The foregoing is merely exemplary embodiments of the present utility model, and specific structures and features that are well known in the art are not described in detail herein. It should be noted that modifications and improvements can be made by those skilled in the art without departing from the structure of the present utility model, and these should also be considered as the scope of the present utility model, which does not affect the effect of the implementation of the present utility model and the utility of the patent.
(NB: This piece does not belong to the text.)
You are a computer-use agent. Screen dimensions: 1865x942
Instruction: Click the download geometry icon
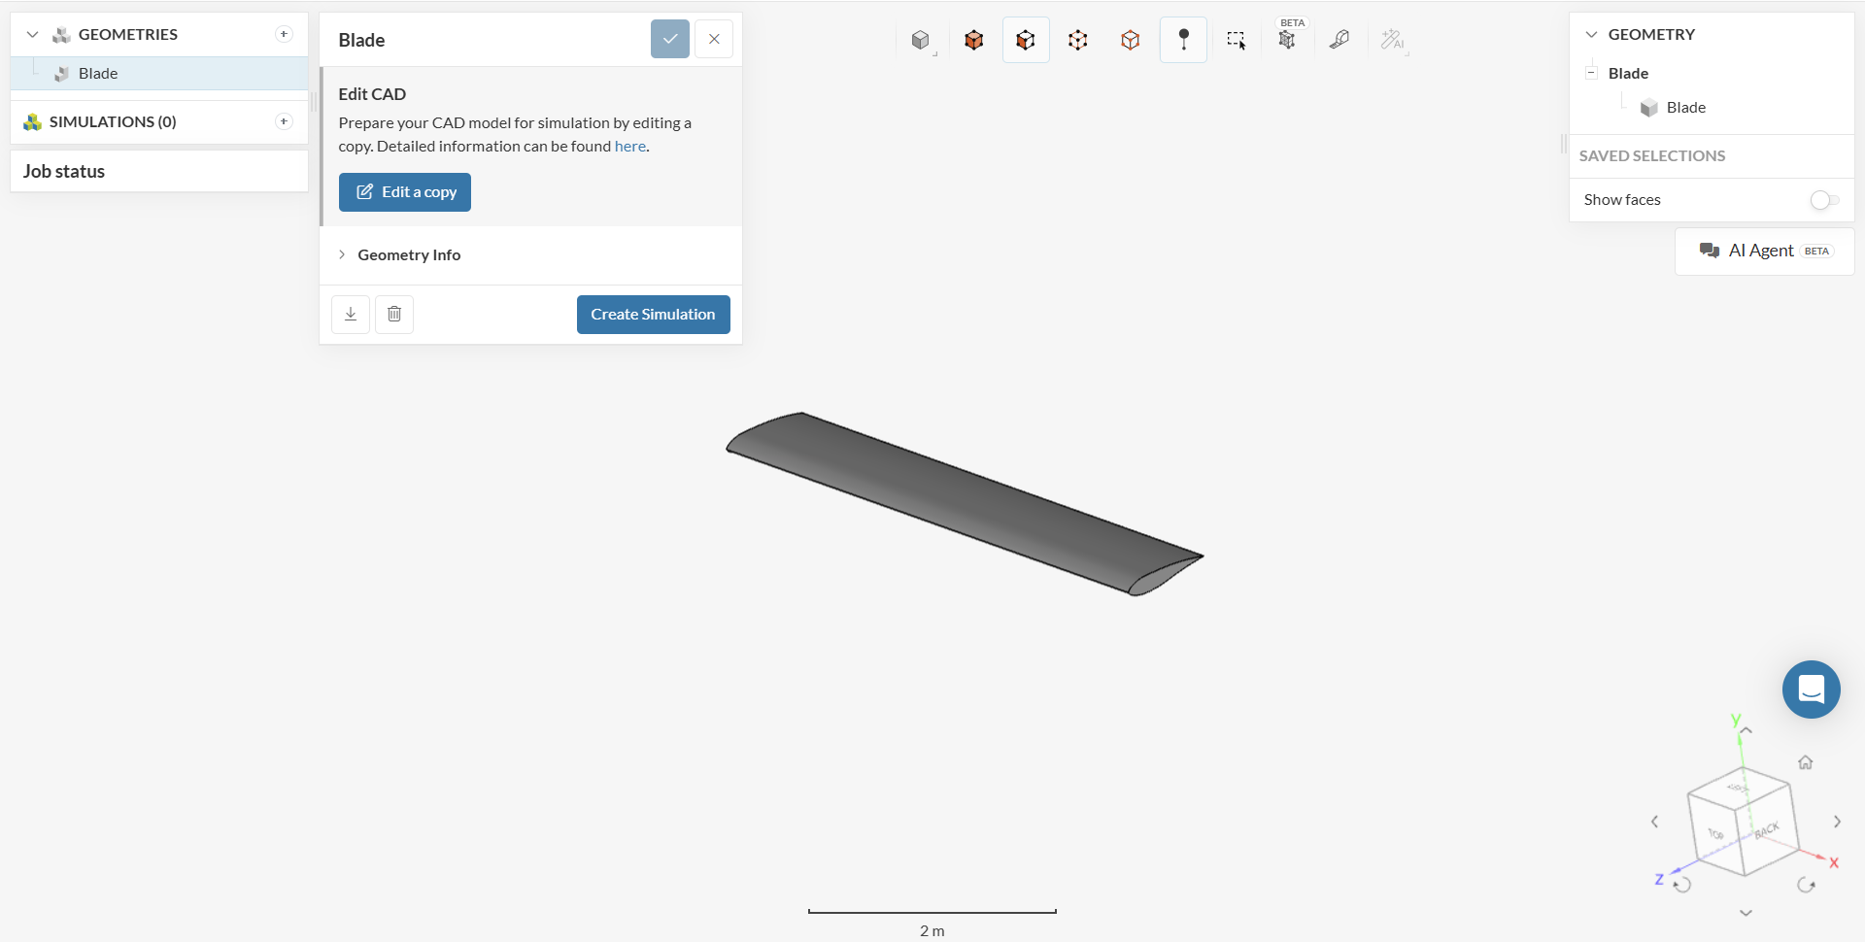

The protection scope of the present application shall be subject to the content of the claims, and the description of the specific embodiments and the like in the specification can be used for explaining the content of the claims.

Claims (10)

1. A universal drive device, characterized in that: the connecting component (1) is rotatably connected with the mounting component (2);

the mounting component (2) is provided with a driving mechanism, and the driving mechanism is used for driving the mounting component (2) and the connecting component (1) to move and driving the mounting component (2) to rotate relative to the connecting component (1).

2. A universal drive as claimed in claim 1, wherein: the driving mechanism comprises driving assemblies (3) arranged on two sides of the mounting part (2), and the driving assemblies (3) on two sides are used for respectively applying acting forces in the same or opposite directions to the two sides of the mounting part (2).
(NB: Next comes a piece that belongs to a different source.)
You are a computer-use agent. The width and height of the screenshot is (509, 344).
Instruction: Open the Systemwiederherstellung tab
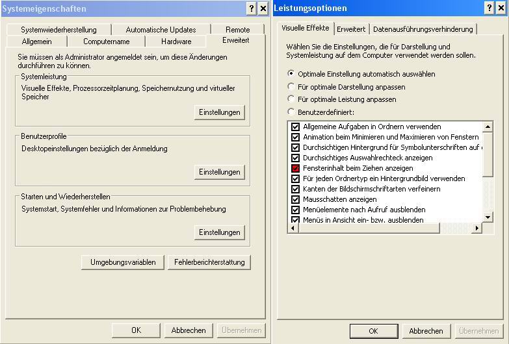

3. A universal drive as claimed in claim 2, wherein: the driving assembly (3) comprises a moving wheel (301) and a driver (302), wherein the driver (302) is in transmission connection with the moving wheel (301), and the driver (302) is used for driving the moving wheel (301) to rotate forwards or reversely.

4. A universal drive as claimed in claim 3, wherein: the drive assembly (3) further comprises a damping structure (303), the damping structure (303) being used for damping shock.

5. The universal drive of claim 4, wherein: the buffer structure (303) comprises a supporting part, a buffer elastic piece and a buffer supporting piece, the moving wheel (301) is installed on the supporting part, the buffer elastic piece and the buffer supporting piece are installed on the supporting part and the installation part (2) in a mutually corresponding mode, the buffer supporting piece is used for being matched with the buffer elastic piece and limiting, and the buffer elastic piece is used for being deformed along with the movement of the supporting part.

6. A universal drive as defined in claim 5, wherein: the buffer elastic piece comprises a buffer spring, the buffer support piece is a support column, the buffer spring is mutually matched and connected with the support column, and the support column is provided with a limiting part for restraining the buffer spring.

7. A universal drive as defined in claim 5, wherein: one end of the supporting component is rotatably connected with the mounting component (2), and the other end of the supporting component is connected with the buffer structure (303);

the damping support of the damping structure (303) is also rotatably arranged.

8. A universal drive as claimed in claim 1, wherein: the connecting part (1) and the mounting part (2) are rotatably connected through a bearing;

or the connecting part (1) and the mounting part (2) are rotatably connected through a chute.

9. A universal drive as claimed in claim 1, wherein: the mounting component (2) and the connecting component (1) are connected with a locking assembly (4), and the locking assembly (4) is used for locking the mounting component (2) and the connecting component (1) so that the mounting component (2) and the connecting component (1) can not rotate in opposite directions.

10. An AGV dolly, its characterized in that: comprising a universal drive device according to any one of claims 1-9, a frame (5) and a connecting device (6);

the universal driving device and the connecting device (6) are both arranged on the frame (5), the universal driving device is used for driving the frame (5) to move and steer, and the connecting device (6) is used for being connected with a wheel set or a bogie.